■ Exercise brief: Everything from the opening line of the records below through the line with "Task: Switch to the Test tab" must be duplicated exactly, pictures left out.

■ Records shown:
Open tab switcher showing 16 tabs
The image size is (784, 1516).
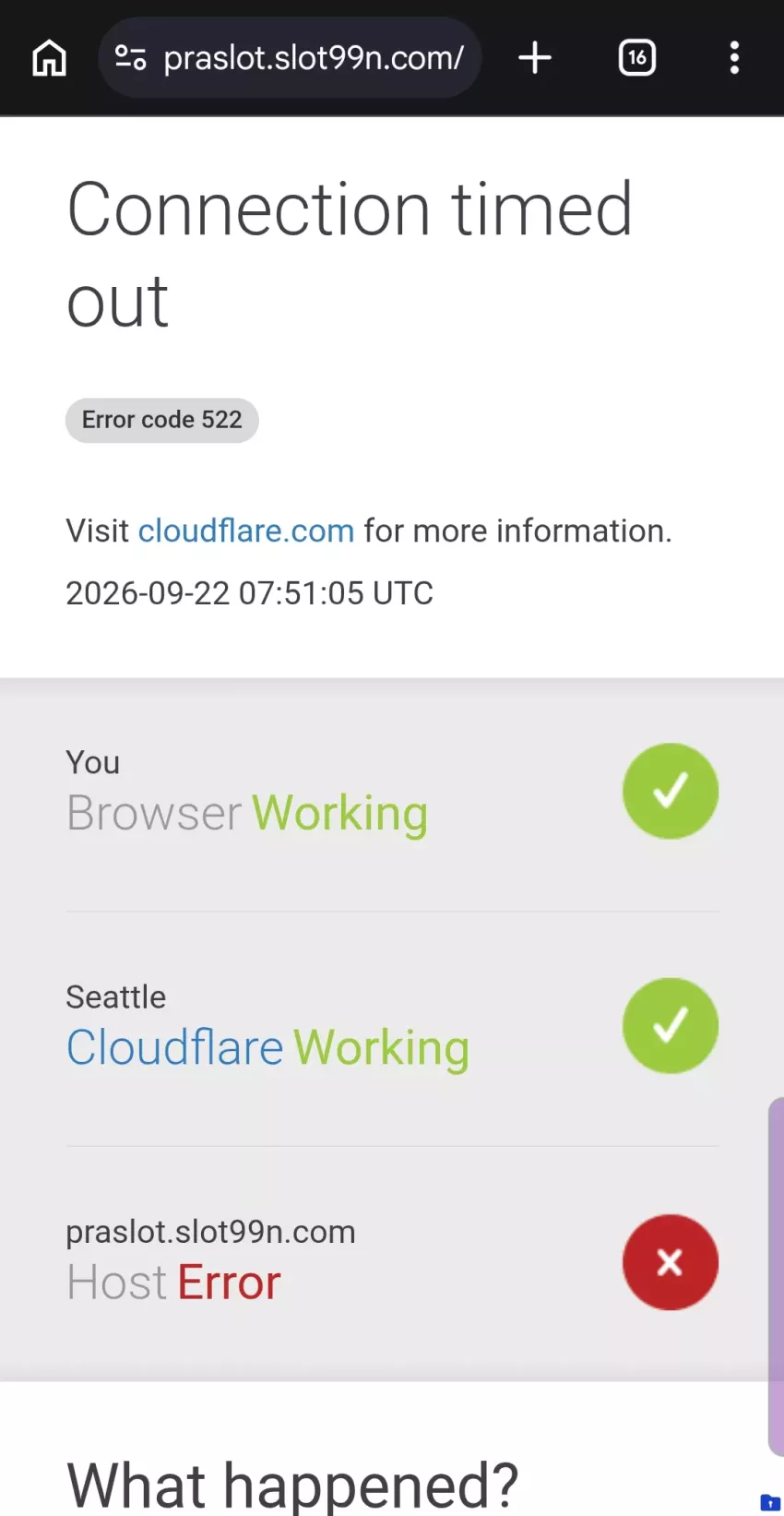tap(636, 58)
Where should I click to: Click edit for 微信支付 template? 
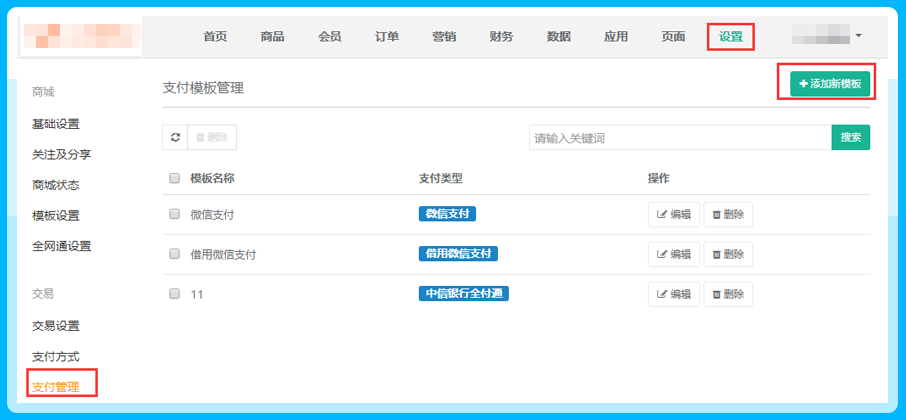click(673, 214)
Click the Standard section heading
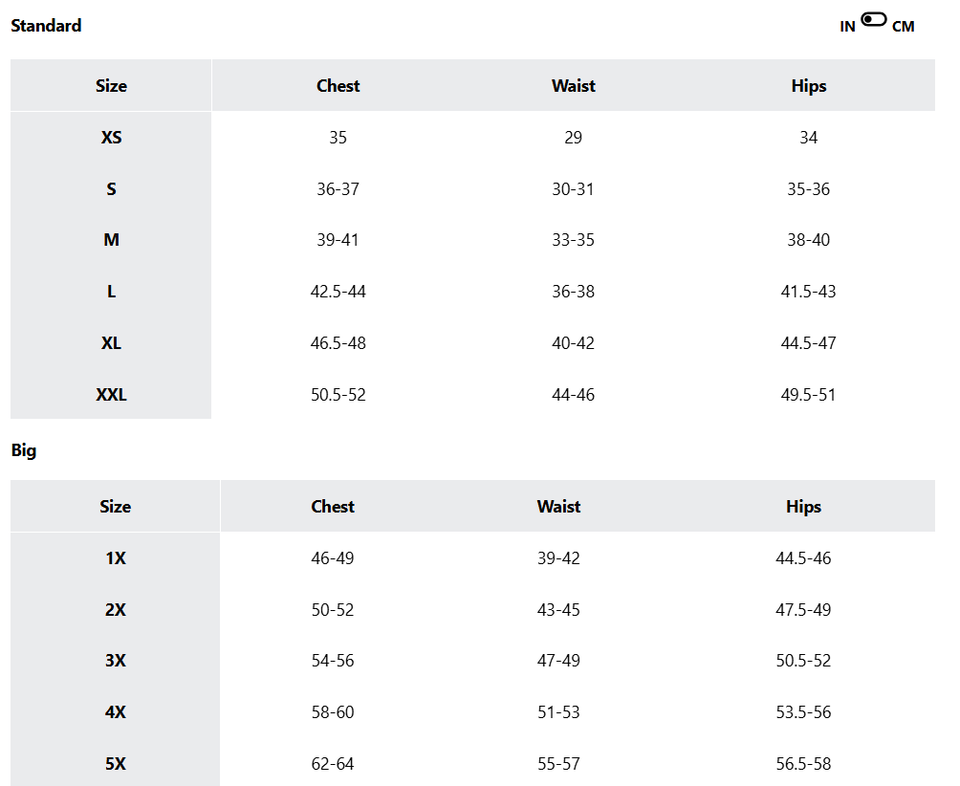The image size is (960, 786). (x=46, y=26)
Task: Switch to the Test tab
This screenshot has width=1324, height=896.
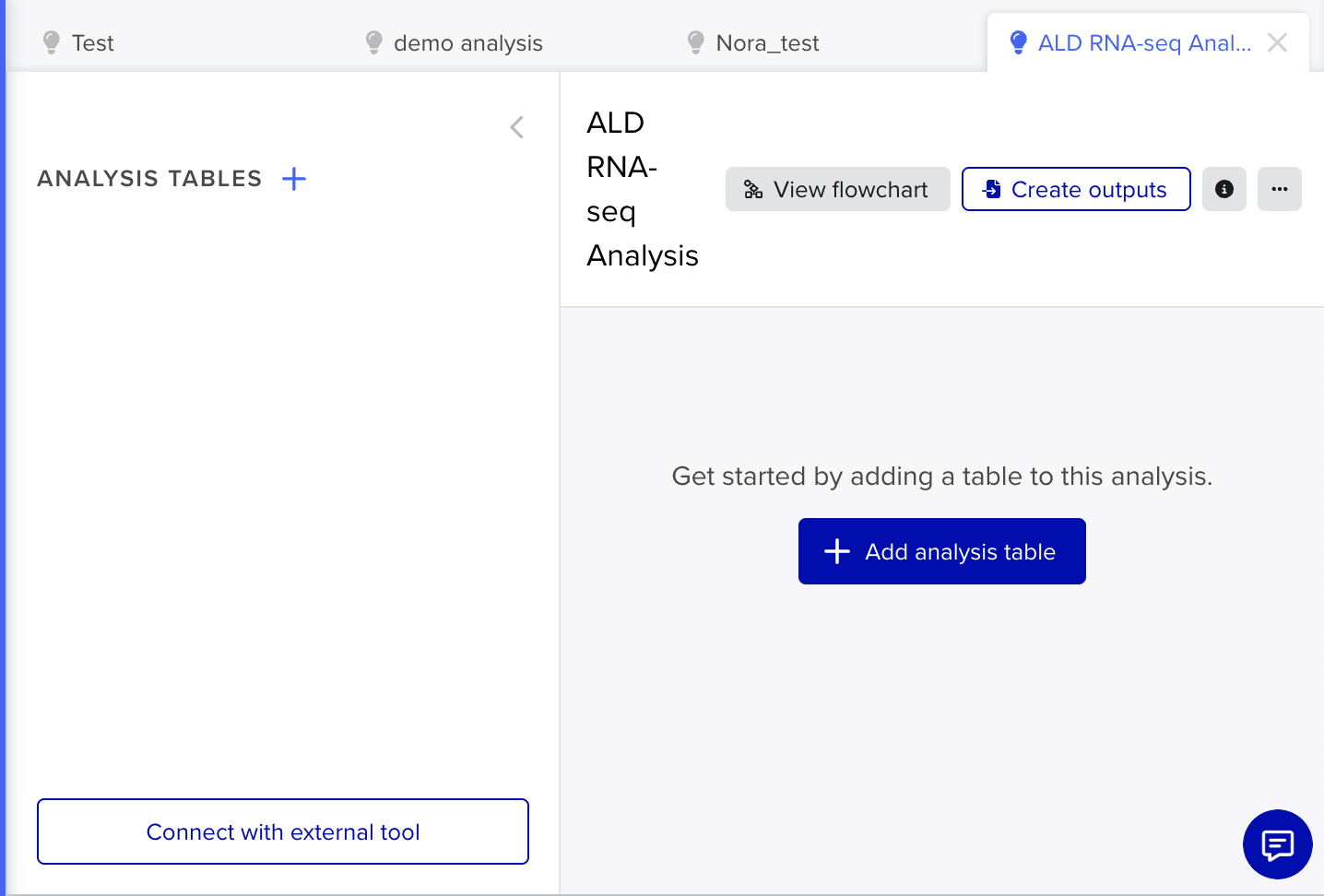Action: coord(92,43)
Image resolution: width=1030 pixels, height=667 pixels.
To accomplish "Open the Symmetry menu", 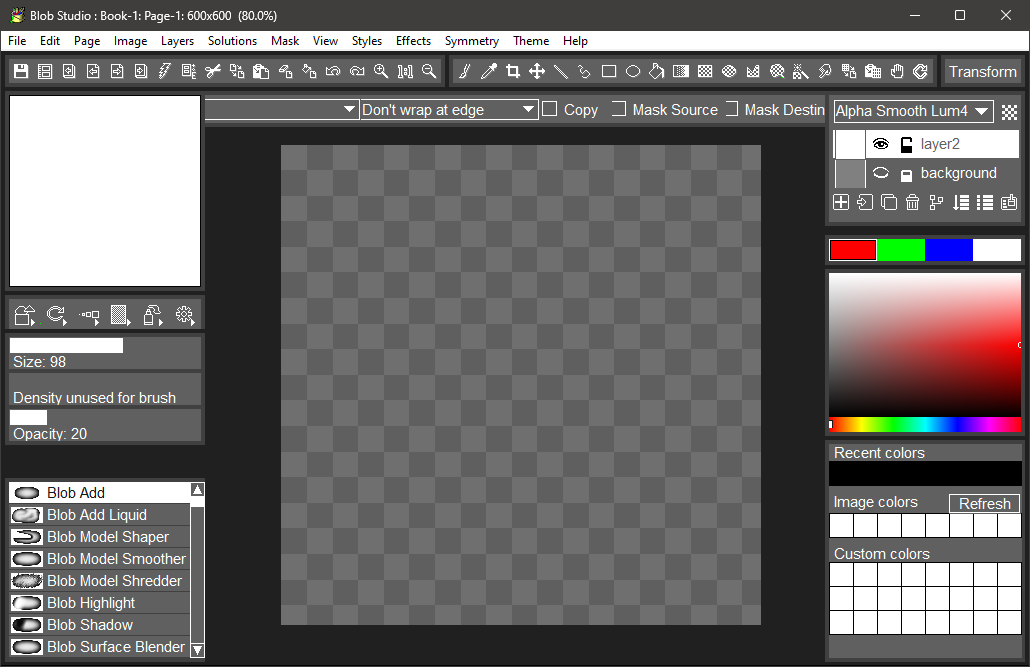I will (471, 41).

■ Completed task:
Open tab switcher showing 16 tabs
The image size is (784, 1516).
tap(636, 58)
Where should I click to: Click edit for 微信支付 template? 
click(673, 214)
Click the Standard section heading
The image size is (960, 786). (x=46, y=26)
Task: Switch to the Test tab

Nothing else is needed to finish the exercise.